## CHALLENGES
a. Using the passage about Elisabeth Terland, decide whether each statement agrees with it, answering yes or no and quoting the deciding words: (i) Terland first played in Toppserien at age 15, against LSK kvinner; (ii) Klepp won Toppserien in 2018; (iii) Terland was the only Klepp player Sandviken signed in November 2020.
b. From the passage about Elisabeth Terland, reproduce word for word the part from "In November 2020, Sandviken" up to and including "which included Terland.".

--- Start PASSAGE PROVIDED ---

Elisabeth Terland (born 28 June 2001) is a Norwegian footballer who plays as a striker for Brighton & Hove Albion in the FA Women's Super League and the Norway national team.

Club career 
Terland started her career in Nærbø IL before she transferred to Bryne at the age of 13. At Bryne she played mostly at the boys' team at her age, but also got a few matches for the women's team, which played in the third division (the fourth level of Norwegian football). Before she turned 16, she was already considered one of the countries greatest talents at her age.

Klepp (2017–2020) 
In Desember 2016 it became official that Terland had signed for Klepp. At that point, she had already trained with the club for the entire previous season. At the age of 15, on 17 April 2017, she got her debut in Toppserien, the highest level in Norway. She started the match, which was the first of the season and against last year's winners LSK kvinner. The year after, in 2018, she played a role in Klepp getting an impressive silver medal in Toppserien.

In April 2019, Terland got an overuse injury. At that point she played for both Klepp's team in Toppserien and the U19 team, in addition to the U19 national team. She got back to play during the Fall, and her first match after the injury in Toppserien was 15 September 2019.

Despite the injury, she was named the greatest female talent in Norwegian football in 2019 in the Norwegian newspaper Aftenposten.

Sandviken/Brann (2021–2022) 
In November 2020, Sandviken announced that they had signed Terland and one of her teammates from Klepp, Tuva Hansen. Together they won Toppserien in 2021.

In January 2022, UEFA published a list over 10 female footballers to watch out for in 2022, which included Terland.

--- End PASSAGE PROVIDED ---
--- Start DATASET SECTION ---

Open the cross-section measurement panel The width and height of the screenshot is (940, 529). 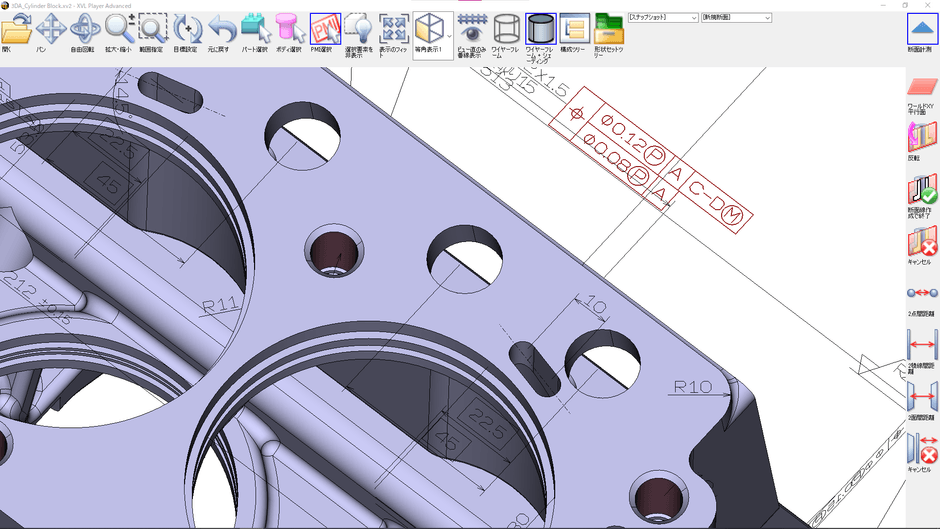tap(921, 31)
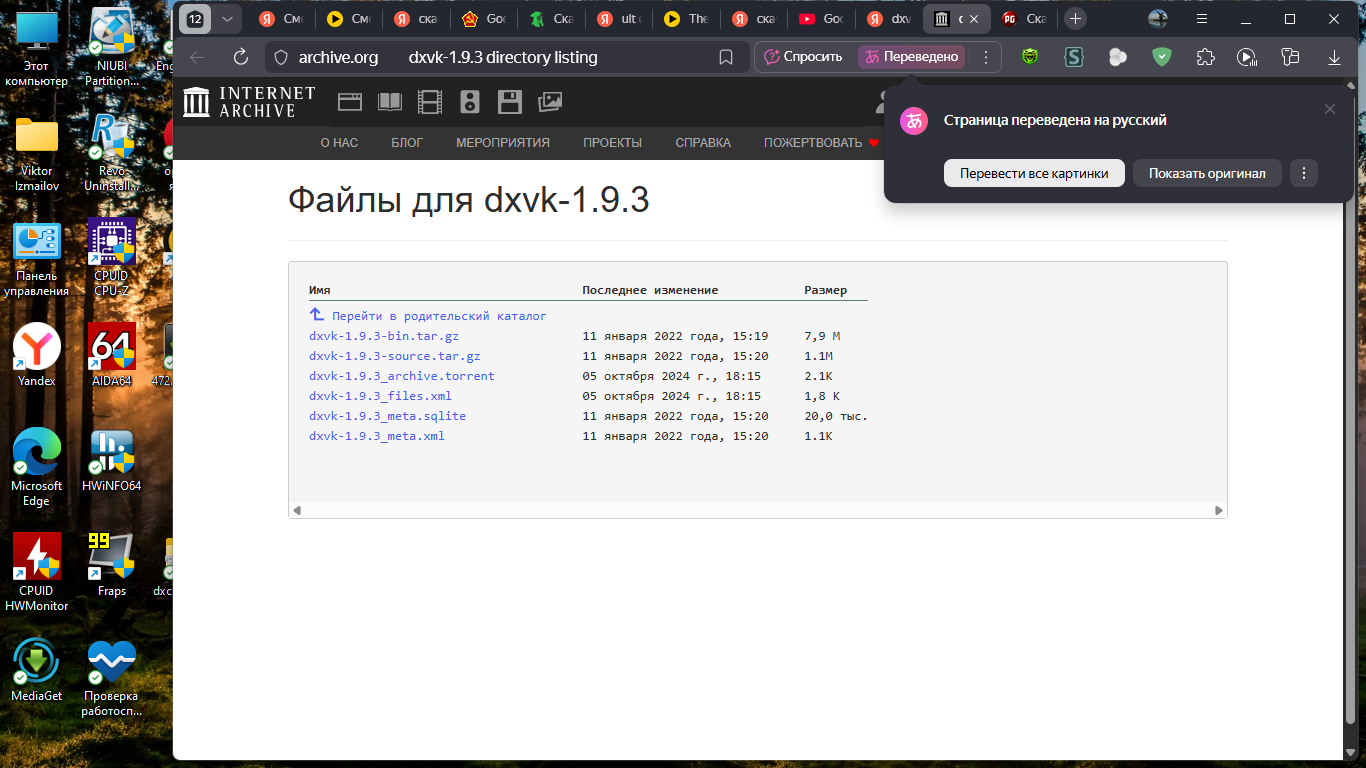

--- End DATASET SECTION ---

## SOLUTIONS BY TASK
a.
(i) Yes: "At the age of 15, on 17 April 2017, she got her debut in Toppserien" and "against last year's winners LSK kvinner."
(ii) No: "she played a role in Klepp getting an impressive silver medal in Toppserien."
(iii) No: "Sandviken announced that they had signed Terland and one of her teammates from Klepp, Tuva Hansen."

b.
In November 2020, Sandviken announced that they had signed Terland and one of her teammates from Klepp, Tuva Hansen. Together they won Toppserien in 2021.

In January 2022, UEFA published a list over 10 female footballers to watch out for in 2022, which included Terland.